For patho-physiological conditions with impaired wound healing and decreased HIF-1α expression, such as diabetic wounds,28, 29 as well as for conditions with enhanced vascularization, such as tumors expressing high levels of HIF-1α,13 controlling SHP-2 activity may improve disease. Indeed, this was demonstrated by our in vivo technique using magnetic targeting of MNP-LV complexes to individual wounds of the mouse dorsal skinfold chamber. This elegantly did not only allow direct measurement of HIF-1α activity in the wound by transduction of a HIF1-TRE reporter construct, but additionally empowered simultaneous expression of different SHP-2 gene constructs inducing enhanced as well as decreased HIF-1α expression and wound healing responses, respectively, in defined regions of the same tissue in one animal. Thus, HIF-1α expression in wounds in vivo can indeed be controlled by genetic modulation of SHP-2 activity. Therefore, this technique may be of great therapeutic interest, as it enables the selective interference with angiogenic processes in defined areas exclusively. The ability to design magnetic fields with powerful enough field gradients to reach distant and deeper situated sites will determine the actual potential and the extent of translation of this technique into the clinic.

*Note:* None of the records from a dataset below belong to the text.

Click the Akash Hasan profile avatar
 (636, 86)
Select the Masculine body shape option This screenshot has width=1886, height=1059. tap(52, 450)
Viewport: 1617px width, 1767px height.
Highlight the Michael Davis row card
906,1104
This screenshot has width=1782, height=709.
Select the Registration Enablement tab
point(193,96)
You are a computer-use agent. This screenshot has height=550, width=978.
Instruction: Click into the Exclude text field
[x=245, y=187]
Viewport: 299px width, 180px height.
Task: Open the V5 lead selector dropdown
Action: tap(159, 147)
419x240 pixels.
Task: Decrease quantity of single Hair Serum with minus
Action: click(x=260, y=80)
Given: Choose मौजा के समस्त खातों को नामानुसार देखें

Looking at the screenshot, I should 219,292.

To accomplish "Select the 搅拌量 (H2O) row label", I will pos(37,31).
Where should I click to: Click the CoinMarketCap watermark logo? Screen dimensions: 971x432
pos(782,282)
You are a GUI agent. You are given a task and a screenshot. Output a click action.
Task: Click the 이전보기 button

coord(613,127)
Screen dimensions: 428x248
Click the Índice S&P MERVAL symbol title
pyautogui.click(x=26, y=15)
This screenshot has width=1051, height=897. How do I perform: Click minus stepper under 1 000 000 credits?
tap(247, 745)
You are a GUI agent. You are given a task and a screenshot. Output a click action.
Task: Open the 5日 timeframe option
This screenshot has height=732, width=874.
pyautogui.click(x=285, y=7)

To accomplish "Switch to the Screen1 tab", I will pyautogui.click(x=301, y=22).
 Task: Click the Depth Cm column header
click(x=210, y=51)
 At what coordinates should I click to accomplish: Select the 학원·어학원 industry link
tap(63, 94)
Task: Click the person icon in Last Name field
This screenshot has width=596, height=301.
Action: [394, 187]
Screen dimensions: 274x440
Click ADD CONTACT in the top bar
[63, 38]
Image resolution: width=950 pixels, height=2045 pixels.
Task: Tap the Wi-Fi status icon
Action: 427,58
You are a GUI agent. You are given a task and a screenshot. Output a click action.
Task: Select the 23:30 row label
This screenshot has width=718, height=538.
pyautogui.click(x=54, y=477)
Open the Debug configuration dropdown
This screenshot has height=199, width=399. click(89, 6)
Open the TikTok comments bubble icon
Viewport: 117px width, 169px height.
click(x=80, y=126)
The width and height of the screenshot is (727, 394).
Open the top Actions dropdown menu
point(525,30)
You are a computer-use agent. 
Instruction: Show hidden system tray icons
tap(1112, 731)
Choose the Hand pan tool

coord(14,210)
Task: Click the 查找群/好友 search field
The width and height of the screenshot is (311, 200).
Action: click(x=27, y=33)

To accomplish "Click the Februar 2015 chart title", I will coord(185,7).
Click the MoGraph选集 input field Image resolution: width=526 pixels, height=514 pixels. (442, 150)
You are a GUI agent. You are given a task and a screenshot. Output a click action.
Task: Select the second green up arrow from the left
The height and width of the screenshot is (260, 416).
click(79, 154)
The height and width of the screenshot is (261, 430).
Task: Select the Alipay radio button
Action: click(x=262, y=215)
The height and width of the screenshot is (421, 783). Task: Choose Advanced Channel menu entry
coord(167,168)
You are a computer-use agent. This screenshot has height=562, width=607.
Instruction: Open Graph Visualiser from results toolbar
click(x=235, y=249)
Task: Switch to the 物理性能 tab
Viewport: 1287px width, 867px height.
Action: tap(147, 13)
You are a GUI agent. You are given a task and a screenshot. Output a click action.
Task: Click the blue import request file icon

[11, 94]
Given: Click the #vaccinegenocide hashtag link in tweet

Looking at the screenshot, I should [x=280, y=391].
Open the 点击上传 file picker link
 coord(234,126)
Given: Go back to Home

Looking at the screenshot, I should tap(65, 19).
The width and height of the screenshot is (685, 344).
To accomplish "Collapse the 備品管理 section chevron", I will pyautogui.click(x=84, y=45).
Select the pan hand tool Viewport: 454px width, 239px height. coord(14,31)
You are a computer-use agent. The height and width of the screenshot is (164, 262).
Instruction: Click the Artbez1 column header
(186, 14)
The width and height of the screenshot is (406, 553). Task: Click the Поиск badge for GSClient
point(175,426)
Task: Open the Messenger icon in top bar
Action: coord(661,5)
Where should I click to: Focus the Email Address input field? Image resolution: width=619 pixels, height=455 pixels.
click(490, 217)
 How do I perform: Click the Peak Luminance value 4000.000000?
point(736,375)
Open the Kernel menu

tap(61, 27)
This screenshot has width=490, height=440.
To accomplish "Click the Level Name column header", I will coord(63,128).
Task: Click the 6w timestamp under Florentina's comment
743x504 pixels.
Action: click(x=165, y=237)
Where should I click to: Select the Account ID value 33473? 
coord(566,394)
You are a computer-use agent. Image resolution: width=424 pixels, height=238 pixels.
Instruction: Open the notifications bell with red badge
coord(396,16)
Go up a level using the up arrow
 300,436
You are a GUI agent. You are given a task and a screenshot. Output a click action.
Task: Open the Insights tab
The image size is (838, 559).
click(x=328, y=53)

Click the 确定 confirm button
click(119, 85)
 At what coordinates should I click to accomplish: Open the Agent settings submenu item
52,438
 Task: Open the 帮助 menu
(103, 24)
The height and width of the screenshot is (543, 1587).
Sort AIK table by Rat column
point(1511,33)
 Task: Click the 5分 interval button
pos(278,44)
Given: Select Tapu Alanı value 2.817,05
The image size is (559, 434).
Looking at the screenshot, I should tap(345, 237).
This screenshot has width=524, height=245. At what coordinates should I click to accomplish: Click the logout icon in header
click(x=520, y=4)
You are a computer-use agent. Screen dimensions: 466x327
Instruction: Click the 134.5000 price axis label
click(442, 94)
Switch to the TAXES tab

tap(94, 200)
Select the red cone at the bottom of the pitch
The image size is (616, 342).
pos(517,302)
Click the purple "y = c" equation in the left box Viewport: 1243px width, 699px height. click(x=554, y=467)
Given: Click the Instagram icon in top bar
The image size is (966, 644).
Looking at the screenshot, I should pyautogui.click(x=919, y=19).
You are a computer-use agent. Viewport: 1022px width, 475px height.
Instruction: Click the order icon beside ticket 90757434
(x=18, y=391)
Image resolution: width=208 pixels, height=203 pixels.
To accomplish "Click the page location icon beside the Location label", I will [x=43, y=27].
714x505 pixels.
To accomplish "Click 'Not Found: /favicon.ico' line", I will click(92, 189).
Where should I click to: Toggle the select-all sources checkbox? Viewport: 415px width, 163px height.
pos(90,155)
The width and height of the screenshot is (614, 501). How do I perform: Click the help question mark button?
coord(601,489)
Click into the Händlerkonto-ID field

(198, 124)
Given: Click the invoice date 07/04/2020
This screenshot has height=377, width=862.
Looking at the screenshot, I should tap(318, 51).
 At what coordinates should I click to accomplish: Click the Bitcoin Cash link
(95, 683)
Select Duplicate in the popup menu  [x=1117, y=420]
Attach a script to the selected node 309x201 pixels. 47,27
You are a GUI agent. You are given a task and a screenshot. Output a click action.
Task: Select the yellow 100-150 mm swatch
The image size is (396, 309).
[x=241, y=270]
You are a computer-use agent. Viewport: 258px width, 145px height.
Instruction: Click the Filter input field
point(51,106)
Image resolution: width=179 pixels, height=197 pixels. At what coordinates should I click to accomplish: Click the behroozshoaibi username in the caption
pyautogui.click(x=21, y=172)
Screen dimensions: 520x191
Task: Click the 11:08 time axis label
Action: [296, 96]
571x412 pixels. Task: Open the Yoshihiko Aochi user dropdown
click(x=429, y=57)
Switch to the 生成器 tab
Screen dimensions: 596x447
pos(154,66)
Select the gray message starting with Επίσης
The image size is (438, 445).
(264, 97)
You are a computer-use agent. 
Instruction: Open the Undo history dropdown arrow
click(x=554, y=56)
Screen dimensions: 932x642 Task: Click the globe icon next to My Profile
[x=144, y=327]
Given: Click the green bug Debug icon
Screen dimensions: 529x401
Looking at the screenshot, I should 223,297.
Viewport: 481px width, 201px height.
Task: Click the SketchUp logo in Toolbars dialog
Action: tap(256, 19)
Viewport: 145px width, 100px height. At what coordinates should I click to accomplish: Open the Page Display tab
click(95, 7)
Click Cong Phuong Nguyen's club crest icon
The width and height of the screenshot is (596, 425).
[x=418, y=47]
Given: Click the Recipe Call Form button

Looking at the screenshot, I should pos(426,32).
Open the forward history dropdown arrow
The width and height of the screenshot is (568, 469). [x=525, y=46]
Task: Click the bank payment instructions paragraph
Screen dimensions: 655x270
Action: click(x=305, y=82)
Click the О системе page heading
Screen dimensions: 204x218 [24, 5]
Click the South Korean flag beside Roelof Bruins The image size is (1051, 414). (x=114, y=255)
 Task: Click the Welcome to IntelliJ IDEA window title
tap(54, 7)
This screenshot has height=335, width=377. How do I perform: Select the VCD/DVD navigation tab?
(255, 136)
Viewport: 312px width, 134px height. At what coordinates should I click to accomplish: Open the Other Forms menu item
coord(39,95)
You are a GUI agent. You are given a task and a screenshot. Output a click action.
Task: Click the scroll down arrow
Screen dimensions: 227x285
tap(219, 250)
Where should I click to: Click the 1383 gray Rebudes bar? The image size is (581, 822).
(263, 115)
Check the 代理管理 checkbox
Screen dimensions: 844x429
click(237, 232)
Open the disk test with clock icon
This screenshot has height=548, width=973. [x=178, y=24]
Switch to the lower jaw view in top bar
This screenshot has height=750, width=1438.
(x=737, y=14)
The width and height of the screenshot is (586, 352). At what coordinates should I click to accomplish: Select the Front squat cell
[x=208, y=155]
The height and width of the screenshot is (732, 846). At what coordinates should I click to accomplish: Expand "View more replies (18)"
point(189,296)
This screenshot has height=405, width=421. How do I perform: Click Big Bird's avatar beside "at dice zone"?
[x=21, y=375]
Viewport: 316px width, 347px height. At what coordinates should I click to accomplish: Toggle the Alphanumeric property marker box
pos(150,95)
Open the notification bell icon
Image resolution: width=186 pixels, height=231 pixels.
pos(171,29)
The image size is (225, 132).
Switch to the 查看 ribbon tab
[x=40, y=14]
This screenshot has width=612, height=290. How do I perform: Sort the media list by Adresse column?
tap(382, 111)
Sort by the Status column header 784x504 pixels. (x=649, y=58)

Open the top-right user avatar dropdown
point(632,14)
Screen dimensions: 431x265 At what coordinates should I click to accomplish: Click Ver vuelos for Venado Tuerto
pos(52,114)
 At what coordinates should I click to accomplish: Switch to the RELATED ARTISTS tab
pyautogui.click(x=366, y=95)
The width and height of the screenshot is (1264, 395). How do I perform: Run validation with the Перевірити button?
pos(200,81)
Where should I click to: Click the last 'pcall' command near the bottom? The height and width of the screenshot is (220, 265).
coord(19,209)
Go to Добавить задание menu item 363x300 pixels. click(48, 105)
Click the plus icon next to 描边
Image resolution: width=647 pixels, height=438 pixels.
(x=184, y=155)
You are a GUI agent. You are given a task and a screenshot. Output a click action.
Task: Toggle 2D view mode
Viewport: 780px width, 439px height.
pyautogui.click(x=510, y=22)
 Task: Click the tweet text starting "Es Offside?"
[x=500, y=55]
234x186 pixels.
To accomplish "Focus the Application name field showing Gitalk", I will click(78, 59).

In summary, we did not only achieve desired differential gene expression at defined sites of the same tissue by using magnetic targeting of MNP and lentiviral particles, but we also unveil a decisive role of SHP-2 in promoting the stabilization and activation of HIF-1α upon hypoxia through Src signaling, thereby having an essential impact on hypoxia and HIF-1α dependent angiogenesis in vitro and in vivo. Thus, modulation of SHP-2 activity and so HIF-1α accumulation in diseased areas by magnetic targeting may be a powerful tool to improve patho-physiological conditions involving vascularization.

Materials and Methods

Antibodies and Chemicals

Hydroxy-HIF-1α (Pro564) (#3434), phospho-Src (Y416) (#2101), myc-tag (#2276), and β-Actin (13E5) (#4970) antibodies were from Cell Signaling Technology. HIF-1α clone H1α67 (#MAB5382), HIF-1α clone EP1215Y (#04-1006), anti-mouse (#401253), and rabbit (#401353) horseradish peroxidase-conjugated secondary antibodies were from Merck Millipore. Epoxomicin and PP2 were from Calbiochem. Luciferin was purchased from Promega. All other chemicals were from Sigma-Aldrich.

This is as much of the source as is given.